The Chronicle of Higher Education on the Greg Patton / USC / “Neige” Matter

The Chronicle article, by Tom Bartlett, is here; an excerpt:

While Patton says he does genuinely feel bad that the example has caused such disruption, he has heard from Chinese students who don’t think he should have expressed remorse. “If there’s a complaint I’m getting, it’s that I apologized and should not have,” he says. He still struggles to understand how what he said could have been interpreted as laced with ill intent, as if he were sneaking in a slur. “I’m not springing it on them,” he says. “I’m talking in an international context. I’m specifically talking about China and the language most commonly spoken in the world.”

Patton doesn’t believe he’ll be able to teach in the full-time M.B.A. program again anytime soon. There’s concern at the business school that the students who complained might object to his teaching the communication course next fall, or any other course, for that matter….

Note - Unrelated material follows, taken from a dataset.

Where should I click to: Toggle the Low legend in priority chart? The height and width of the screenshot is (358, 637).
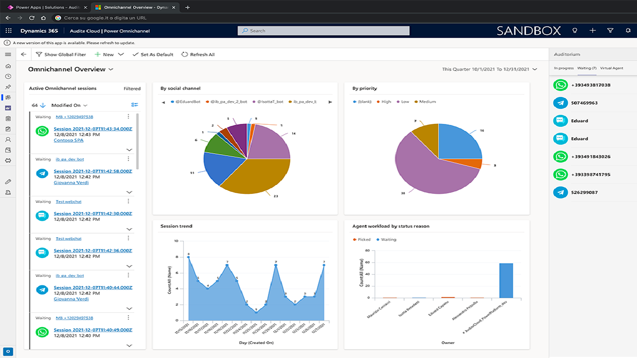tap(402, 102)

While he wasn’t actually placed on leave or reprimanded, Patton does feel that his reputation has yet to be restored, and that his ability to teach remains in question. “I’ve used that example for years, and no one said anything to me. I’ve been going to China for 20 years, where I heard it all the time. I never once thought the two words were connected,” he says. “It’s painful because I’ve put in a lot of heart and soul into building up that program.”

Also:

Some of the [“Black MBA Candidates c/o 2022”] email’s factual claims are dubious. One is that Patton mispronounced the word, which appears to be untrue. The pronunciation varies depending on the region in China, but a number of videos and pronunciation guides offer the same pronunciation….

Another is that Patton purposely stopped the recording so that there would be no evidence of his having said the word. He and other professors in the business school do stop recordings when students are in breakout sessions, in order to avoid showing five minutes of the professor silently taking care of back-office work. In two of the classes that day, Patton neglected to switch the recording back on after the breakout sessions, so that the last few minutes—which included him saying the word—weren’t captured. “With all the multitasking going on, it’s not unusual to miss a restart,” Patton says. But the example from one of the classes was recorded and posted on Blackboard. That clip, which was posted on the Language Log blog, has been widely shared and viewed well over a million times. Patton says he’s never stopped recording for any reason other than to eliminate the gaps during the breakout sessions.

The complaint also says that students alerted Patton that the example was offensive, but that he continued using it in subsequent classes. Patton says he didn’t hear any objections until the end of the final class of the day ….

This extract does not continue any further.